● **Written exercise**:
According to the passage below about the band's follow-up album sessions, what instrument did Steve Marriott play on "Picaninny"?

● **Source passage**:
------------------------------------------------------------
Tracks recorded specifically for a follow-up album to their debut commenced by August 1966 when tracks such as "My Mind's Eye", "Yesterday, Today and Tomorrow, "My Way of Giving", "(Tell Me) Have You Ever Seen Me?" and "That Man" were taped at IBC Studios, while the band were still signed to Decca Records. Between 5–7 December of that year, the group cut a song entitled "Picaninny", a three-minute instrumental piece featuring Steve Marriott on harmonica. This track is thought to be a backing track, even though it had received mixes in both mono and stereo. Ultimately it was not included on the album, and got its official release on the compilation cassette Small Faces – Big Music: A Compleat Collection in 1984.
------------------------------------------------------------
Data records:

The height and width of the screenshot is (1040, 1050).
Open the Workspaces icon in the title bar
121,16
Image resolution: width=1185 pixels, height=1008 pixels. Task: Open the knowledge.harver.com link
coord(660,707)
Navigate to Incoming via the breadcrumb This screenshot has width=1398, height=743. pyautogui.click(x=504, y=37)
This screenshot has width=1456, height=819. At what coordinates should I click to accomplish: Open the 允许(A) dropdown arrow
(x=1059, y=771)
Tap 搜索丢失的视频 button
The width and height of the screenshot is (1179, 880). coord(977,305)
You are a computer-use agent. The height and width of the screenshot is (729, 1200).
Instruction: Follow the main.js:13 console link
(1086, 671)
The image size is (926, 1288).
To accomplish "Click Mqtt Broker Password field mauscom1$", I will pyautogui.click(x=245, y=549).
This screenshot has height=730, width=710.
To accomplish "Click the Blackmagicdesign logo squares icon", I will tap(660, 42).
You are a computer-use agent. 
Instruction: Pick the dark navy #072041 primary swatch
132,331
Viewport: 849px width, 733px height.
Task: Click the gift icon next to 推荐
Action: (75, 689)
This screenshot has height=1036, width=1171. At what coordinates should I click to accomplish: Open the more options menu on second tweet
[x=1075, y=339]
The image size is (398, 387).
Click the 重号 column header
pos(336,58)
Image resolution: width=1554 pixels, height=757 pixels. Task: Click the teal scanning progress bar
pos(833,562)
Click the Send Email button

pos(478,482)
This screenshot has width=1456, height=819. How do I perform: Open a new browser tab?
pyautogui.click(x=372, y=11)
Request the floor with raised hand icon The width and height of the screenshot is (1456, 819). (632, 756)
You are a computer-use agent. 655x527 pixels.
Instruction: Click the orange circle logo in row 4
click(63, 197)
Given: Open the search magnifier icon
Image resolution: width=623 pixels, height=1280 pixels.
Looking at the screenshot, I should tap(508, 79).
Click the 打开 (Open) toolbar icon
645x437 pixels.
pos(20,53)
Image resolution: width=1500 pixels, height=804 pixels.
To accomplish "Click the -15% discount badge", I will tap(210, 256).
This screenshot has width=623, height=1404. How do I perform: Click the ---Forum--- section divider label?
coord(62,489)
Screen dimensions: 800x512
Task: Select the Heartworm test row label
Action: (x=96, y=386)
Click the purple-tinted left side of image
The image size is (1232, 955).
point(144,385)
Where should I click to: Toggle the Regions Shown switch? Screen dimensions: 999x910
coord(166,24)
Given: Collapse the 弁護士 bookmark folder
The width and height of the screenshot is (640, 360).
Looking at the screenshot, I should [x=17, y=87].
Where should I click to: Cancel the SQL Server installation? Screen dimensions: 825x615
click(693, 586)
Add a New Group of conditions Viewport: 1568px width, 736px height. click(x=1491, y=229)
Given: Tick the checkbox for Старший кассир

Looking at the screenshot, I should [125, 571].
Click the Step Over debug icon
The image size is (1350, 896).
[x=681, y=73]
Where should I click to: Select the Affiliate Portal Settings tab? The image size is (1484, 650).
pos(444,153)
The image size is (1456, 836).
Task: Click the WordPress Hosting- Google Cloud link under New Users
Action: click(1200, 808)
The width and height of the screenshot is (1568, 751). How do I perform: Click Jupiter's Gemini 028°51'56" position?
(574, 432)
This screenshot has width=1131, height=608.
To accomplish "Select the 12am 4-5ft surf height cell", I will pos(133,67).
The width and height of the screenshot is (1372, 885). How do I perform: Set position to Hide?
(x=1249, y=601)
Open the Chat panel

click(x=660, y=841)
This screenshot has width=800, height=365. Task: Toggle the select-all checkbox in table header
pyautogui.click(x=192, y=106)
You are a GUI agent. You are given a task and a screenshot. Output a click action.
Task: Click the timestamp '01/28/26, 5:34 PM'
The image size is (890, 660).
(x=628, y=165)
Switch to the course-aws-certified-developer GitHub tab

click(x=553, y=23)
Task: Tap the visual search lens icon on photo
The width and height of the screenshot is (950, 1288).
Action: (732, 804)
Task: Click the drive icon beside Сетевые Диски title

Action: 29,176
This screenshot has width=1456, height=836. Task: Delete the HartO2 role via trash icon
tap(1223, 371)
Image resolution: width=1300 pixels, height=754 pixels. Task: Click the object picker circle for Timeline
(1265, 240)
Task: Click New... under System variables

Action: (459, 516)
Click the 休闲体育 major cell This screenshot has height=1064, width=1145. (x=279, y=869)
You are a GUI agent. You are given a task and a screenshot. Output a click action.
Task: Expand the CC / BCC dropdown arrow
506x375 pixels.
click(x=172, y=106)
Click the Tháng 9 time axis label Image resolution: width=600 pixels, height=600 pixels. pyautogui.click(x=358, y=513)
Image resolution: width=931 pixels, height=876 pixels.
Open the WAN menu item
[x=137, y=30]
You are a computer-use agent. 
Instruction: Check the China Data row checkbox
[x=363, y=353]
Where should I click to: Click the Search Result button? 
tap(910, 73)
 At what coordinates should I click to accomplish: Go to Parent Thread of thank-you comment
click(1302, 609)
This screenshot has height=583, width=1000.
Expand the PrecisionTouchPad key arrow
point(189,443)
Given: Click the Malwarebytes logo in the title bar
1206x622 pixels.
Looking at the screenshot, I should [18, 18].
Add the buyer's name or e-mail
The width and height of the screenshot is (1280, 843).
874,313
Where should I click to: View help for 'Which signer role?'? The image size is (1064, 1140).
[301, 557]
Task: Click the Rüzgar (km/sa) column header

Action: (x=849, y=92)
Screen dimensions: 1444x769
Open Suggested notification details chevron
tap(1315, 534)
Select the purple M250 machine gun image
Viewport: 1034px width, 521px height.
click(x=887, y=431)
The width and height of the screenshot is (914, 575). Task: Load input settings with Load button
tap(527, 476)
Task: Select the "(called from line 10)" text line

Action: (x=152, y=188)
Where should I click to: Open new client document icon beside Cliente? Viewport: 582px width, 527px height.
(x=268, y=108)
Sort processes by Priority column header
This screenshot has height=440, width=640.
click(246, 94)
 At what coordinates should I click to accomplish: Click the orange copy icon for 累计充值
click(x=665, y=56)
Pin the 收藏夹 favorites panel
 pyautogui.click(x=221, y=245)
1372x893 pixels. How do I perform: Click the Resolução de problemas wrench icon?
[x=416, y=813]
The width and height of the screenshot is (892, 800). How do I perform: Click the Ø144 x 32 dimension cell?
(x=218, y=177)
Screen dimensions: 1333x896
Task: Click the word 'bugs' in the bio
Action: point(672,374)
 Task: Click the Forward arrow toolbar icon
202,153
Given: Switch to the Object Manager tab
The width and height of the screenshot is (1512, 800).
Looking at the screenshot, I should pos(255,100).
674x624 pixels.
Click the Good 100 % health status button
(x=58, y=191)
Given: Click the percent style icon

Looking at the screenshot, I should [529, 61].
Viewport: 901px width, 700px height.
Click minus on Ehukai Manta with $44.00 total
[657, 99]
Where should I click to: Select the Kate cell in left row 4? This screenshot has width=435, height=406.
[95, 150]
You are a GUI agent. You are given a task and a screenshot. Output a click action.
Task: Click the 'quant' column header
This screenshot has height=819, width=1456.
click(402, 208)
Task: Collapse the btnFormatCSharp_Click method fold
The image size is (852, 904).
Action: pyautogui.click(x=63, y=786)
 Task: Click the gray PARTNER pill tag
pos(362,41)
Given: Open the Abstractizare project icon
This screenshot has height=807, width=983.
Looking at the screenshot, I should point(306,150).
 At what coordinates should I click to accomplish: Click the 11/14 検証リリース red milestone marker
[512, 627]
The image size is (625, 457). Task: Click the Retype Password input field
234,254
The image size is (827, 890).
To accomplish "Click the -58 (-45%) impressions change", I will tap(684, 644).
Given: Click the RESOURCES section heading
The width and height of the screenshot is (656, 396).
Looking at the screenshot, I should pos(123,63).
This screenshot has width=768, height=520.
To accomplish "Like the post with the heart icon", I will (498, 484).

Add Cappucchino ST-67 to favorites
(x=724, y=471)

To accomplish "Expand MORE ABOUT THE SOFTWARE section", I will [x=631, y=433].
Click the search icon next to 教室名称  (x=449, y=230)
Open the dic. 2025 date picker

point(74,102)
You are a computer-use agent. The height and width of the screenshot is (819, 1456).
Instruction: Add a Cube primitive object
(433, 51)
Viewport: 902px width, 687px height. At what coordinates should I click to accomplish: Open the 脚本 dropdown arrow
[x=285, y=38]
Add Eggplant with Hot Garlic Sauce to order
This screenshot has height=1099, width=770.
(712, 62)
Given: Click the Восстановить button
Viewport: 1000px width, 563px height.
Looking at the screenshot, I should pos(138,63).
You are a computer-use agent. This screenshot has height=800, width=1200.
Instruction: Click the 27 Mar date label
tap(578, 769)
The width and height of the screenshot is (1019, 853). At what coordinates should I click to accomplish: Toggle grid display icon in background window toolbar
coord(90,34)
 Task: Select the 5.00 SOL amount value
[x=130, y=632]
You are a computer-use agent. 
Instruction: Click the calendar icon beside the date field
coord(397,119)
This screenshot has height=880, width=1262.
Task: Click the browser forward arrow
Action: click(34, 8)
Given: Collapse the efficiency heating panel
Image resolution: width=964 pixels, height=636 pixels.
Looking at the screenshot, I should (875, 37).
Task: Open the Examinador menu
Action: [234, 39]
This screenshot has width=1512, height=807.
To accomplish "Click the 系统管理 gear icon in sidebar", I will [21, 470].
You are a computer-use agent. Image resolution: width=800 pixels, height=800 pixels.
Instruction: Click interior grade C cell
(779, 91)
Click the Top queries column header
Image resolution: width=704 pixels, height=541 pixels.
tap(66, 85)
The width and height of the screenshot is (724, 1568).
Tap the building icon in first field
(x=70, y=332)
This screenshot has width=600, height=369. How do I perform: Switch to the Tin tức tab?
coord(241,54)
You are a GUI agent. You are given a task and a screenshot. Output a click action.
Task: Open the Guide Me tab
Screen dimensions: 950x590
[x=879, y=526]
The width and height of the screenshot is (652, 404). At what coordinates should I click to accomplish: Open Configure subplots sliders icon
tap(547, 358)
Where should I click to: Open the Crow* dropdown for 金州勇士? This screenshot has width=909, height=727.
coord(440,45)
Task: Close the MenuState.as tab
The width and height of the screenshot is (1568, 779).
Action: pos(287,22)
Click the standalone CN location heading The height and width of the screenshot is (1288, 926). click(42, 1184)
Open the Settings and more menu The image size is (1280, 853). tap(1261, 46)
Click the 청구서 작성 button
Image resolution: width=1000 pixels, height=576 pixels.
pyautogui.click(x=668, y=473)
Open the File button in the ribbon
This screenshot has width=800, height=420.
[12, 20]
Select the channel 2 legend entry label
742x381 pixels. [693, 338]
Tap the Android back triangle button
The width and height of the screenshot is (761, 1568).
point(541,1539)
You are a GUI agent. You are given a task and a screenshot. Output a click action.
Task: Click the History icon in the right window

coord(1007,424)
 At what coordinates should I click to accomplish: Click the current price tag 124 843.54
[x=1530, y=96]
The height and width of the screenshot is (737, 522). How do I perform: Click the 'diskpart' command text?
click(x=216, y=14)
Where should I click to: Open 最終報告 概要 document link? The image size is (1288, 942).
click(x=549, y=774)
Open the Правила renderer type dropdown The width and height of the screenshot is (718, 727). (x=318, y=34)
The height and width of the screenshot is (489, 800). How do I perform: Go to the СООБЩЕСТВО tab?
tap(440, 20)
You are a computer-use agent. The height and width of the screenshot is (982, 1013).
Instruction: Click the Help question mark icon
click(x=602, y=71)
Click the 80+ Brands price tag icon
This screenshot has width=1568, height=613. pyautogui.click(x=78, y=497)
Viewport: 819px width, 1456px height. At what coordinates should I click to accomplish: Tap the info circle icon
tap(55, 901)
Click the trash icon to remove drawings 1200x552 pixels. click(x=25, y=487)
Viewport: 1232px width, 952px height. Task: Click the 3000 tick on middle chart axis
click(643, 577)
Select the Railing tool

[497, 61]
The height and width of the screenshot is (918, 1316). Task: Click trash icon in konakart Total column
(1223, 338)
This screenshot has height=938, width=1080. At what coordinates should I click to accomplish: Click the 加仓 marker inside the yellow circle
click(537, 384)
------------------------------------------------------------
● **Solution for this problem**:
Harmonica.